Give back exactly the lines from the start of the listing to the line containing "Open the ローソク足", inclusive, and nothing beyond them.

::::::::

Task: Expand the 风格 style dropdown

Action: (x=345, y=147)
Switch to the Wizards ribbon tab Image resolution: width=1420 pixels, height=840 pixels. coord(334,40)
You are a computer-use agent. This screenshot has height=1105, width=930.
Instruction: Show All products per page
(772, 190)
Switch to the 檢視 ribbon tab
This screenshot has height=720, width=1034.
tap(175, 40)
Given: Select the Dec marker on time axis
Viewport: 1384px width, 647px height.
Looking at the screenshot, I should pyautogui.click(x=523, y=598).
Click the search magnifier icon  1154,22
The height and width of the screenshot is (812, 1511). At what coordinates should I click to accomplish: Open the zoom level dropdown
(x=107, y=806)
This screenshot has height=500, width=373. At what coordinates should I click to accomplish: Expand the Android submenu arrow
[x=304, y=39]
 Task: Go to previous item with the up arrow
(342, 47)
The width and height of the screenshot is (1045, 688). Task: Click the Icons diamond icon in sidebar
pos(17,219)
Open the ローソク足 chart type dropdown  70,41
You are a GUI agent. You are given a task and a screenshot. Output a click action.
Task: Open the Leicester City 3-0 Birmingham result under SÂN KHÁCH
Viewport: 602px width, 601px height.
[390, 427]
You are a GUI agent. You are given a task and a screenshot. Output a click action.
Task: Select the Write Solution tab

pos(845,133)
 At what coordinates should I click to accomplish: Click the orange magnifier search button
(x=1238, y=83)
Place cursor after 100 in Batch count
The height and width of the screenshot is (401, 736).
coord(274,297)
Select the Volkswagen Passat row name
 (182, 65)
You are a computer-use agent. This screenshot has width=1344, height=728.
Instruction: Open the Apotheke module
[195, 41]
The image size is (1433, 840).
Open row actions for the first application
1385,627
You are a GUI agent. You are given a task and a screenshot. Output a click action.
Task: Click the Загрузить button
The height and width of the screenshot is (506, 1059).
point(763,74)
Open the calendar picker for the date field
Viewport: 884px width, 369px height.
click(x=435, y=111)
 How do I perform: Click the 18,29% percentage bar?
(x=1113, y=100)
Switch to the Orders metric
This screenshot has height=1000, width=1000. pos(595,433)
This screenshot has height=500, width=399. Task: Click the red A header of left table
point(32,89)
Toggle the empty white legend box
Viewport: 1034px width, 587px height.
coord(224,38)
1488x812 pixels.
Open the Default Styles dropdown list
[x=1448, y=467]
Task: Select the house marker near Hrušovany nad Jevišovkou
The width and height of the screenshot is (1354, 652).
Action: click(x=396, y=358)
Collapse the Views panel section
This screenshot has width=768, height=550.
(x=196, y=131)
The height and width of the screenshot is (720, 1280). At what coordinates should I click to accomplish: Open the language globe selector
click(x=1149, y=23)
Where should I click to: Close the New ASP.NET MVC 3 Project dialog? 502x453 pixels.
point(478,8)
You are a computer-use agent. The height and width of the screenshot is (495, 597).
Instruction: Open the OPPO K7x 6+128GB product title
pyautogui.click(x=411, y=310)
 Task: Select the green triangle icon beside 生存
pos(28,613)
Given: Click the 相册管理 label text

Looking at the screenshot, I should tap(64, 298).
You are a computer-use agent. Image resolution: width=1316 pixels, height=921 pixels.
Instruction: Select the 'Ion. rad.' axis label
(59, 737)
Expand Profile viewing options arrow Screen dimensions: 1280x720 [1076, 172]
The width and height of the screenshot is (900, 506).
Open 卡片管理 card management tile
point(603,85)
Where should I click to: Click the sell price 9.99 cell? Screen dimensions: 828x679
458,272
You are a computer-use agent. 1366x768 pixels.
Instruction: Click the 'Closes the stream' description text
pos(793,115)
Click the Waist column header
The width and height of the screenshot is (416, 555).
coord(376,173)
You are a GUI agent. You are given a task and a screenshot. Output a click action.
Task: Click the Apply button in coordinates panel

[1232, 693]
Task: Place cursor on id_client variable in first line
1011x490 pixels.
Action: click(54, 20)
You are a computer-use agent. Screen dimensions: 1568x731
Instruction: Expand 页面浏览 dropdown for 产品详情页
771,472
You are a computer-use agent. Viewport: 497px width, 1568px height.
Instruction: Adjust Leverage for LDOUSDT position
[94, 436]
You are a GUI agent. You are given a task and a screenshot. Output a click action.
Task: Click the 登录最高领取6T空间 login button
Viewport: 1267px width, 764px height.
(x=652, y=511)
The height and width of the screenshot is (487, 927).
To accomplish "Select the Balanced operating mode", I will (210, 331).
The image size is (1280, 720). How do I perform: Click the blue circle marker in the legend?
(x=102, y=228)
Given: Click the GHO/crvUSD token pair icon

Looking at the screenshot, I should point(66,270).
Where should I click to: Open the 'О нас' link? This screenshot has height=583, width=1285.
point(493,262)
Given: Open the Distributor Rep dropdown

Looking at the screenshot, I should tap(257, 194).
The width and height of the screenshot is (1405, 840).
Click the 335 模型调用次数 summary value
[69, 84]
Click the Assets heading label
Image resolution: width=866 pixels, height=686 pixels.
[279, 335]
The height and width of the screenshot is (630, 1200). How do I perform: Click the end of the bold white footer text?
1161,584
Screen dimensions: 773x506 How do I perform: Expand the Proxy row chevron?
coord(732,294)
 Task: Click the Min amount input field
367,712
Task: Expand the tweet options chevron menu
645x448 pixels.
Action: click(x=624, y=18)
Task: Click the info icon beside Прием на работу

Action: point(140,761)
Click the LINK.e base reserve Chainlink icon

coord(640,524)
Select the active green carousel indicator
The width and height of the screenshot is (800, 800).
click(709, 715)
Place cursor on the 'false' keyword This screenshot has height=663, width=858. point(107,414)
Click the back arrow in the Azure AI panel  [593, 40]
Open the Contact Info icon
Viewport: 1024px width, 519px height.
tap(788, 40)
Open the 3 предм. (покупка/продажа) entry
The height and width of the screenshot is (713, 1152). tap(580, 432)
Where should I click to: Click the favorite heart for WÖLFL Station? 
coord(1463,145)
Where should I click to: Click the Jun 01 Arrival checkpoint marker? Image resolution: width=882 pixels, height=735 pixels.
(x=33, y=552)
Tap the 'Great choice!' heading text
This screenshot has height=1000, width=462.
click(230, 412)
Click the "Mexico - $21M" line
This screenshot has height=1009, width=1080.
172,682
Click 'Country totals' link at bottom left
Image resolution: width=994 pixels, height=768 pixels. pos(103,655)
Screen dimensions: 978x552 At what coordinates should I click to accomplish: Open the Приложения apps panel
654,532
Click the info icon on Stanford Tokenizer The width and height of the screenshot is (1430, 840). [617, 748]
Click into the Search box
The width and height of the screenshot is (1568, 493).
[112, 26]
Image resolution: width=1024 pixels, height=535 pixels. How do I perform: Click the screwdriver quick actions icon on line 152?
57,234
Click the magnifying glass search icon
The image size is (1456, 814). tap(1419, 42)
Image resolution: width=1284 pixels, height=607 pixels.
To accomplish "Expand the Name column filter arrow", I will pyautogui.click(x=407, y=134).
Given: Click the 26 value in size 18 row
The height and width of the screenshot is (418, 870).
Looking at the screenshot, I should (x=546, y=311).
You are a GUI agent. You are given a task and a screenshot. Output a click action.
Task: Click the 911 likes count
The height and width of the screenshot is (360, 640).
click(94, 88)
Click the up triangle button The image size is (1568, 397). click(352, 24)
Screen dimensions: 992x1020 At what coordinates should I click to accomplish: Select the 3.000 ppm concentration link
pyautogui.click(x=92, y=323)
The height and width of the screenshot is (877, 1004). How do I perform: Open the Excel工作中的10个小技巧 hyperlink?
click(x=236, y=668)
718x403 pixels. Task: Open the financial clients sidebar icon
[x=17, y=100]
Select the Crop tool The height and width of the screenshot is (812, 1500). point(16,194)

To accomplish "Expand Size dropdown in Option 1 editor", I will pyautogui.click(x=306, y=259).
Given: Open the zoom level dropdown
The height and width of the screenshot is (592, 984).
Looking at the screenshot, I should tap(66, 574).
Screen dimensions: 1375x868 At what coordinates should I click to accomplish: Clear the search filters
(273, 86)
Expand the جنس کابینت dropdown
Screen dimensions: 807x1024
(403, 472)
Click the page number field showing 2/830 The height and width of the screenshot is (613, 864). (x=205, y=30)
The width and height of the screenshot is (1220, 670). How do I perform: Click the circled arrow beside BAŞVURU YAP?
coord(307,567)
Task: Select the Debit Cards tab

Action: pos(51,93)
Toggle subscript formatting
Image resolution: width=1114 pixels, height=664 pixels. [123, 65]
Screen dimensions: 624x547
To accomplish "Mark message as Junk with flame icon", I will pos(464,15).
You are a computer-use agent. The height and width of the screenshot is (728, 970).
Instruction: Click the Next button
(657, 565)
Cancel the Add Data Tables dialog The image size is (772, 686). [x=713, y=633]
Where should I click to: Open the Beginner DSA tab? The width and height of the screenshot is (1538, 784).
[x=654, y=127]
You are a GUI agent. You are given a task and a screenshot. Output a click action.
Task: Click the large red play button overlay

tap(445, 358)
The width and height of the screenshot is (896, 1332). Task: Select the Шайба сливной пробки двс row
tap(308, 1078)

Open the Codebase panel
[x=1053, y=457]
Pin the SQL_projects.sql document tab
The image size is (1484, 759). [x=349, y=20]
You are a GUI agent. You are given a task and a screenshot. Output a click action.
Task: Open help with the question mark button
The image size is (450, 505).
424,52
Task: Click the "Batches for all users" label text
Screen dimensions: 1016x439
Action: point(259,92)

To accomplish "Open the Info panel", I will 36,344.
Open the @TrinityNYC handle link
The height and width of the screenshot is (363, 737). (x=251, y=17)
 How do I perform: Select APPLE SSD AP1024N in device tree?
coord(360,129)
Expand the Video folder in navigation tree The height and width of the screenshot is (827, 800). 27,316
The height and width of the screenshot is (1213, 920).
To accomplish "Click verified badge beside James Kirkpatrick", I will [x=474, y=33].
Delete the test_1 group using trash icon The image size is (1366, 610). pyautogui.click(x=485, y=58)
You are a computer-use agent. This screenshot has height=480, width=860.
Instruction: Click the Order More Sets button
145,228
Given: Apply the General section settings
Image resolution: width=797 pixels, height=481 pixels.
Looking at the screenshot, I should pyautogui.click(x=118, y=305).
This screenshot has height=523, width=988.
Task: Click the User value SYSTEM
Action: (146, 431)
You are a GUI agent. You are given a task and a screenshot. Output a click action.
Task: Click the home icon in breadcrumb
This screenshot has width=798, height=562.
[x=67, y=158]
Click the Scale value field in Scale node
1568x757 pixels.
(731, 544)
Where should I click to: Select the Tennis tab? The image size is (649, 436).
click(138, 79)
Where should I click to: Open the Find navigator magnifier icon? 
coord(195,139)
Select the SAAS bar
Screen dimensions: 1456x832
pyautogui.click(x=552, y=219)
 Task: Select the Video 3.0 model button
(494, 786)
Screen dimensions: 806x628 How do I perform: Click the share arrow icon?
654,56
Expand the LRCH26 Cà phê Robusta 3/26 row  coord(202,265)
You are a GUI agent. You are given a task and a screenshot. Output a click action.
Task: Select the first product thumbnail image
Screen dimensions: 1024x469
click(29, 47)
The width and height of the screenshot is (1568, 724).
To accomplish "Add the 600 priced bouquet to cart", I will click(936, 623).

::::::::

Response below:
Task: Expand the 风格 style dropdown

Action: (x=345, y=147)
Switch to the Wizards ribbon tab Image resolution: width=1420 pixels, height=840 pixels. coord(334,40)
You are a computer-use agent. This screenshot has height=1105, width=930.
Instruction: Show All products per page
(772, 190)
Switch to the 檢視 ribbon tab
This screenshot has height=720, width=1034.
tap(175, 40)
Given: Select the Dec marker on time axis
Viewport: 1384px width, 647px height.
Looking at the screenshot, I should pyautogui.click(x=523, y=598).
Click the search magnifier icon  1154,22
The height and width of the screenshot is (812, 1511). At what coordinates should I click to accomplish: Open the zoom level dropdown
(x=107, y=806)
This screenshot has height=500, width=373. At what coordinates should I click to accomplish: Expand the Android submenu arrow
[x=304, y=39]
 Task: Go to previous item with the up arrow
(342, 47)
The width and height of the screenshot is (1045, 688). Task: Click the Icons diamond icon in sidebar
pos(17,219)
Open the ローソク足 chart type dropdown  70,41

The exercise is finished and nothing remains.